- _SHORT EXERCISE_:
Pick up the comment thread below on the divinity of Jesus and continue it from its last sentence.

- _EXCERPT PROVIDED_:
[Start]
Phil, I too believe in the “divinity” of Jesus, though what that means in New Testament terms (broken down further into, say, Markan, Pauline, Johannine terms) and what it means in classical trinitarian terms are not, in my view, quite the same thing.

In the end the response of the disciples is to “worship” Jesus because he is a/the Son of God (Matt. 14:33). They recognize, presumably, that Jesus is in a unique relationship with God as his Father because of his exceptional trust and obedience. When the chief priests, scribes and elders mock him at the cross, they say: “He trusts in God; let God deliver him now, if he desires him. For he said, ‘I am the Son of God’” (Matt. 27:43). Trust was understood to be a defining characteristic of the relationship.

I hear you about classical trinitarian formulations.  Their abstract nature lays the foundation for all sorts of formulations and debates that I doubt are in the scope of biblical revelation at all (cf. Monophysitism).

For me, the sticking points tend to live in Johannine literature, such as the titles “Alpha and Omega” and “first and last” in the Apocalypse.

Jaco van Zyl | Fri, 11/21/2014 - 10:47 | Permalink

The book is a disappointment, yes.  It is disappointing because it is a piece of wish-driven hermeneutic to prove what they want to prove.  Theology is sadly, the only discipline which by far gets away with this wish-driven analysis of evidence.
[End]
- _COLLECTED MATERIAL_:
[Start]
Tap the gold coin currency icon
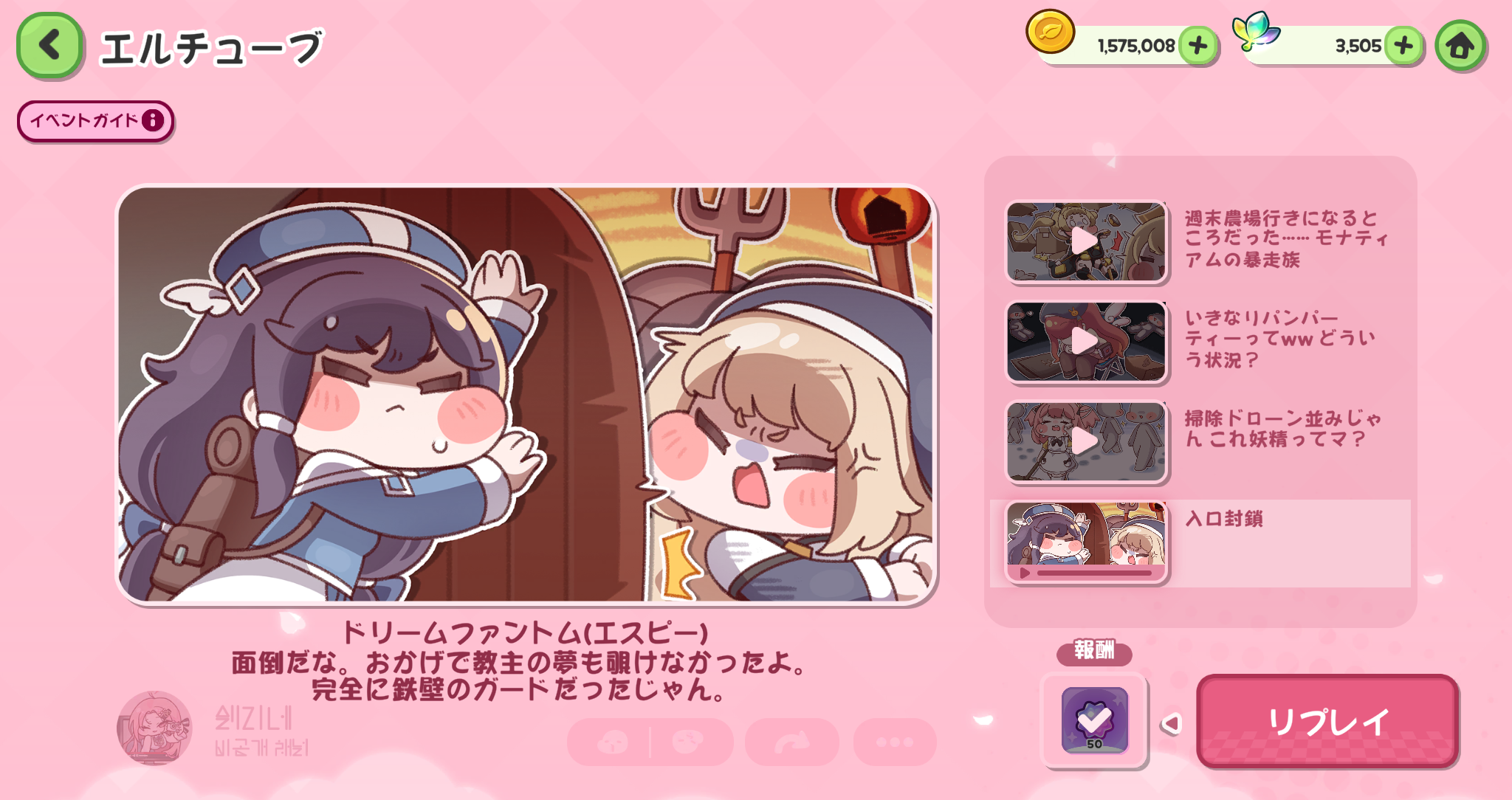Viewport: 1512px width, 800px height. tap(1051, 32)
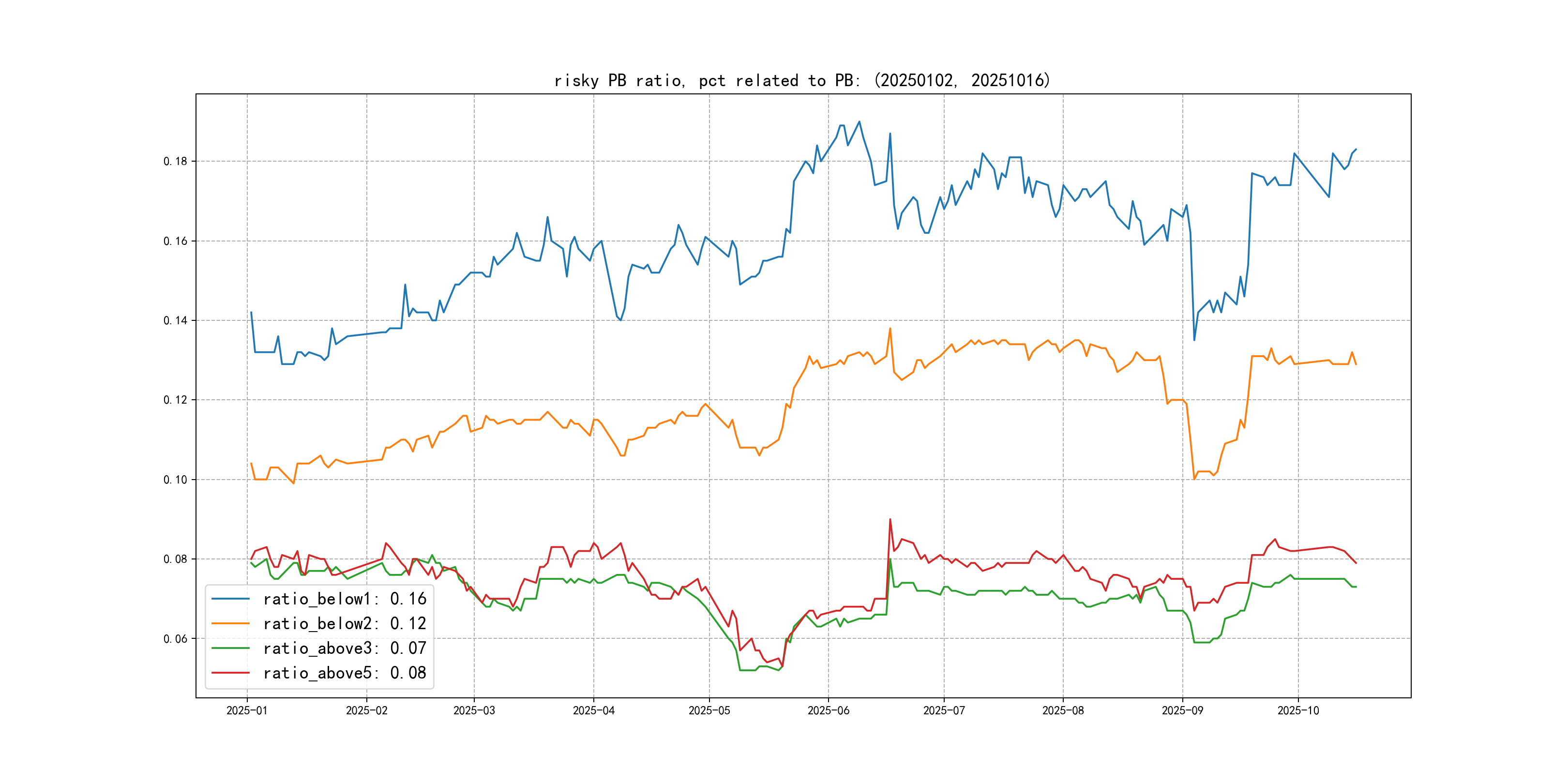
[End]
- _EXERCISE OUTPUT_:
To add to your texts above, another from Isaiah 45:14 would sufficiently explain the data in the Synoptics:

“Thus says the Lord:
The wealth of Egypt and the merchandise of Ethiopia,
    and the Sabeans, tall of stature,
shall come over to you and be yours,
    they shall follow you;
    they shall come over in chains and bow down to you.
They will make supplication (shachah) to you, saying,
    “God is with you (or “in you”, bach) alone, and there is no other;
    there is no god besides him.” “

To echo Sam Harris, “What do you do if people don’t value evidence?  What do you do if they don’t value logic?”  Richard Hays is one of those.

Yes. The problem with Hays’ figural hermeneutic is that he reads backwards not only from Jesus to the Old Testament, which is exegetically appropriate, but, at least in some areas, from the later church to Jesus—which means further that Jesus’ figural reading of the Old Testament gets misconstrued.

Thanks for the helpful Isaiah reference.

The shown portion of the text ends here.